When you’re under a lot of stress, it can have a major impact on your health. Most notably, stress often causes an increase in anxiety. However, stress can also impact you and your health in ways you may not even realize. For example, it can contribute to fatigue, insomnia, body aches and pains (such as muscle and joint pain), headaches, upset stomach, chest pain, overeating lack of appetite, alcohol or drug abuse, and even a decreased sex drive. Stress can also contribute to some serious skin problems.
When you’re stressed, there is a rise in cortisol, which is your body’s main stress hormone. If your cortisol levels are high, this can cause a mix-up in the messages that your nerves send out and can lead to everything from an outbreak of hives, rash, or even an increase in wrinkles over time – and, if you already suffer from previously diagnosed skin disorders, such as psoriasis, rosacea, eczema or dermatitis, stress can often trigger severe flare-ups of these conditions. Another common skin condition that can be triggered by stress is acne, as when you’re stressed or anxious there can be an increase in the production of the skin’s oil (known as sebum) – and the more sebum you produce the easier it is for your follicles to become clogged, resulting in acne. Stress can also cause the skin to thin, become more sensitive, as well as delay the body’s natural ability to heal skin wounds.

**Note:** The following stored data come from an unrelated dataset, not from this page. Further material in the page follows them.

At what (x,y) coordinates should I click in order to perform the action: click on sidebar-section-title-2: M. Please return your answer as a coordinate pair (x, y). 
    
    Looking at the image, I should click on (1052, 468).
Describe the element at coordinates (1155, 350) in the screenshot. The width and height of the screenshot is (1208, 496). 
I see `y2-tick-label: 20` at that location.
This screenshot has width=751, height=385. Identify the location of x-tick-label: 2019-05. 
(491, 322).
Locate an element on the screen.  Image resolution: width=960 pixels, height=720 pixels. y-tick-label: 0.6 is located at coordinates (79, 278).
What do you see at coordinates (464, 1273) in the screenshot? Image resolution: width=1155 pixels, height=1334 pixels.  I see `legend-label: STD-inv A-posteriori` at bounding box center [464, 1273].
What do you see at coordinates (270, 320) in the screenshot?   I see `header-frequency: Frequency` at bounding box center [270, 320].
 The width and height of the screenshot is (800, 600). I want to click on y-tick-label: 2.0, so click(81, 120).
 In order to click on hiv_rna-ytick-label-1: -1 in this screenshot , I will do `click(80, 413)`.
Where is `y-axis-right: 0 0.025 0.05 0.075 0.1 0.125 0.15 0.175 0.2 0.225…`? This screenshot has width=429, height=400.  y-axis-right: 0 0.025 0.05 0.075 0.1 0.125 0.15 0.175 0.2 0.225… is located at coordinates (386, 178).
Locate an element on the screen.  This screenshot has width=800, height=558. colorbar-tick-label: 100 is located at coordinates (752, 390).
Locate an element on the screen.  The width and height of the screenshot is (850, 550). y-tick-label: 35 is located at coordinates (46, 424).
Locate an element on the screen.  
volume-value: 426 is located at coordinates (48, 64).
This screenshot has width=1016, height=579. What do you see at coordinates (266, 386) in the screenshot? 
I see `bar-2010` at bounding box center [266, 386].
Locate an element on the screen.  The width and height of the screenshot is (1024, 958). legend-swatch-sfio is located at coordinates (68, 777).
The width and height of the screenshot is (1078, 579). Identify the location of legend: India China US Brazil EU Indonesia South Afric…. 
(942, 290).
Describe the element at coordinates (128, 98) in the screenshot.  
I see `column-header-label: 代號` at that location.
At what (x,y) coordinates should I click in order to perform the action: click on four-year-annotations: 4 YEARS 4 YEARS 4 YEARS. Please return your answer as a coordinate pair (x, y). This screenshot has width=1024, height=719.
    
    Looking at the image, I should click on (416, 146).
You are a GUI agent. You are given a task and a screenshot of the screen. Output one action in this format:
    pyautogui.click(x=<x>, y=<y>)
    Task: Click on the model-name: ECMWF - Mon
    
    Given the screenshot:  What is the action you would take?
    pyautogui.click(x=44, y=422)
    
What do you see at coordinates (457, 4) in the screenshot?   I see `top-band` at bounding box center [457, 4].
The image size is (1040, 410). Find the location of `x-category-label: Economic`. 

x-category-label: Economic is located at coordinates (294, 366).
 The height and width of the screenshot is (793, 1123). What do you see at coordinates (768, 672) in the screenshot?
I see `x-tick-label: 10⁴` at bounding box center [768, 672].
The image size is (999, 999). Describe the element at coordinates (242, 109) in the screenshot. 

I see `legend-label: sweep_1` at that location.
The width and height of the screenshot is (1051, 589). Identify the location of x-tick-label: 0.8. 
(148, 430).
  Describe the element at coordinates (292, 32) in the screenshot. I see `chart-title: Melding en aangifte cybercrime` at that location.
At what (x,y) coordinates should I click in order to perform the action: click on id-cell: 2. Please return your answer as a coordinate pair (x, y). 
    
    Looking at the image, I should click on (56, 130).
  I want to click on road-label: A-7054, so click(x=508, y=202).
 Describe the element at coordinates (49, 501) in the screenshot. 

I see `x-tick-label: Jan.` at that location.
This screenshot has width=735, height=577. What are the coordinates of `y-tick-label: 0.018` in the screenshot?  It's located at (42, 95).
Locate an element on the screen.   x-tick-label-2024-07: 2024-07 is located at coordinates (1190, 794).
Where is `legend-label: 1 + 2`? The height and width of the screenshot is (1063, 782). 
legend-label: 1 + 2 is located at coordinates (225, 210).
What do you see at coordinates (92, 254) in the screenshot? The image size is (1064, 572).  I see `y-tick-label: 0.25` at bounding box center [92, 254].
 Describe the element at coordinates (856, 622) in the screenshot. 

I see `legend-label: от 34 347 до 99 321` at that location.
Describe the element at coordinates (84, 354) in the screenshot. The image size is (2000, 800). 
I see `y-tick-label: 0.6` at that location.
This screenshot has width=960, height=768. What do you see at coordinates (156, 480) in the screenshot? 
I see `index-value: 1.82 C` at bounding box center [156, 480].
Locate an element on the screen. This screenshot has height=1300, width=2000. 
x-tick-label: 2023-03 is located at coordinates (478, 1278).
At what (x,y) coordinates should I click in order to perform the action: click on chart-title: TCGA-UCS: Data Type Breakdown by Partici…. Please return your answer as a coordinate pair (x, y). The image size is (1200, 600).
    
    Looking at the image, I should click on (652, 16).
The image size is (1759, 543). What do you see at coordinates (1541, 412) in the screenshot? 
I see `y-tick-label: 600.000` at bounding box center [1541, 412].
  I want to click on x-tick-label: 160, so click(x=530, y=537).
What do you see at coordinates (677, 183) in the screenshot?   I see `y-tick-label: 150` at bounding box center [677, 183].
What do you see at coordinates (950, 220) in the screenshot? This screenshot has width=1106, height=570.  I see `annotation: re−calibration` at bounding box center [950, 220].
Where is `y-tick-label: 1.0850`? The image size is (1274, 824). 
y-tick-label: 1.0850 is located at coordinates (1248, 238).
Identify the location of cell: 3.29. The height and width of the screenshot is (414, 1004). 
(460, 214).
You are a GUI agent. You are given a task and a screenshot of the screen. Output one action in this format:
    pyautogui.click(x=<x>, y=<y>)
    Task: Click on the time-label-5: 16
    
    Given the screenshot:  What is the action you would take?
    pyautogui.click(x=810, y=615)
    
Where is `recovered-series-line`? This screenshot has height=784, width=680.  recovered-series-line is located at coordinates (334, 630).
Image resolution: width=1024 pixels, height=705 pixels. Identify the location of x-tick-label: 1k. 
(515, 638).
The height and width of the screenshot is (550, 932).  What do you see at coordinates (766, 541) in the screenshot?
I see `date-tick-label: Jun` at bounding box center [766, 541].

So just how do you prevent the skin from being affected by stress? By stopping the stress cycle. How do you do that? By finding out what your stress triggers are – and there can be many. Stress can be triggered by life events, such as the death of a loved one, a breakup or divorce, problems at work or job loss, increased financial obligations or financial problems, or moving to a new home. It can also be triggered by things like public speaking, chronic illness or injury, and even mental health problems such as depression, anger, and poor self-esteem.
Once you’ve figured out what your stress triggers are, you can work on finding a solution. For many people, getting rid of the stress in their lives often means removing any toxicity. If you’re in a relationship that is unhealthy (whether it’s abusive or one you’re simply not happy being in), then you need to get out of it. If you’re finding your job more stressful than usual, whether it’s the workload being too much for you to handle or having problems with co-workers, try first bringing this up to your HR or management department. If a resolution can’t be reached, you may want to consider looking for alternative employment. In some cases, employers will often offer stress leave for their employees or even short or long-term disability. You may also need some additional help coping with the stress in your life, and that’s okay too. If you’re experiencing stress, it’s important to let someone know – whether it’s a trusted individual like a friend, family member, or a medical professional. Your family physician is often a good place to start as he or she will be able to provide you with additional resources (such as a list of counselling services that may be of benefit to you), or make a referral to a psychologist. They will also be able to prescribe you with medication to help with your stress and anxiety.
Once your stress level has significantly decreased, you should also start to notice an improvement in your skin. If your skin problems persist, however, then you may need to be referred to a skin specialist, known as a dermatologist, for further evaluation.